A recorded Mr. Announcer-type voice walked me through the registration process. I had to pick a city—auditions were going on the next weekend in New Orleans and Chicago; I chose New Orleans. A breathy female recorded voice then assigned a seven-digit PIN, and Mr. Announcer came back to caution that without this identifying number, I wouldn’t be able to enter the audition. He also said that the audition would consist of a timed test of knowledge, followed by an interview and practice game during which we would-be millionaires would be judged on the basis of “poise, sense of humor, and TV presence.”

Dear God in heaven, I thought. It’s more like Who Wants to Be Miss America?

Toward the end of the call, Mr. Announcer revealed the Top Secret location: the Doubletree Hotel on Canal Street, with my session to begin at 2 p.m. It was suggested that I get there an hour ahead of time. So I’d booked a flight and a room at a cheap chain joint near the airport, and here I was. Here we all were. We lined up near the elevators in the small and sort of shopworn lobby, and naturally fell to talking while we waited. The people immediately in front of me, a couple in their 50s, were from Austin. Somebody said that geography was a weak area for her, but that she had been studying some maps.

“If I were to study one thing on a map, it would be the Great Lakes,” the man from Austin said. “That just comes up on the show over and over.” He seemed pretty intense about it.

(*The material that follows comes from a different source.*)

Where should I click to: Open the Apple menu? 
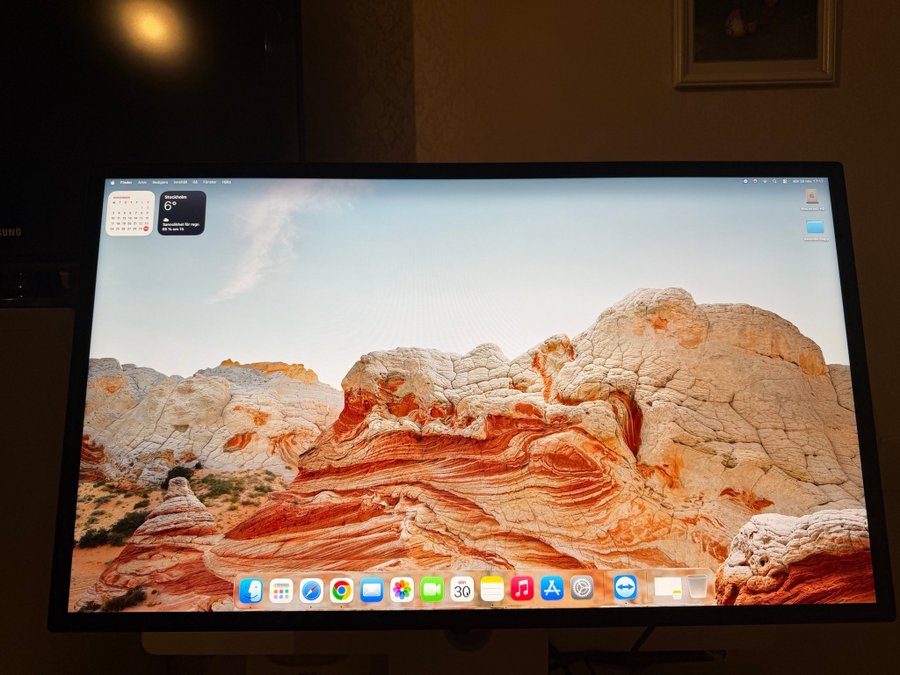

A rumor spread that there was a guy in the hotel bar intently reading a couple of paperback reference books, getting in some last-minute cramming. We shook our heads at how far-gone somebody can get. We may have traveled hundreds of miles to try out for a game show, but we weren’t, you know, fanatics.

Near miss by phone

This audition was not the first time I had tried to get on Millionaire. The producers keep tweaking the qualification format, but for most of the show’s run, the only way to qualify was by phone. There is a first round of three questions that you play over the phone, and then a few people who pass that round are chosen at random and called back later for a second round of five phone questions. Fewer still who make it past this round are then randomly chosen for the show.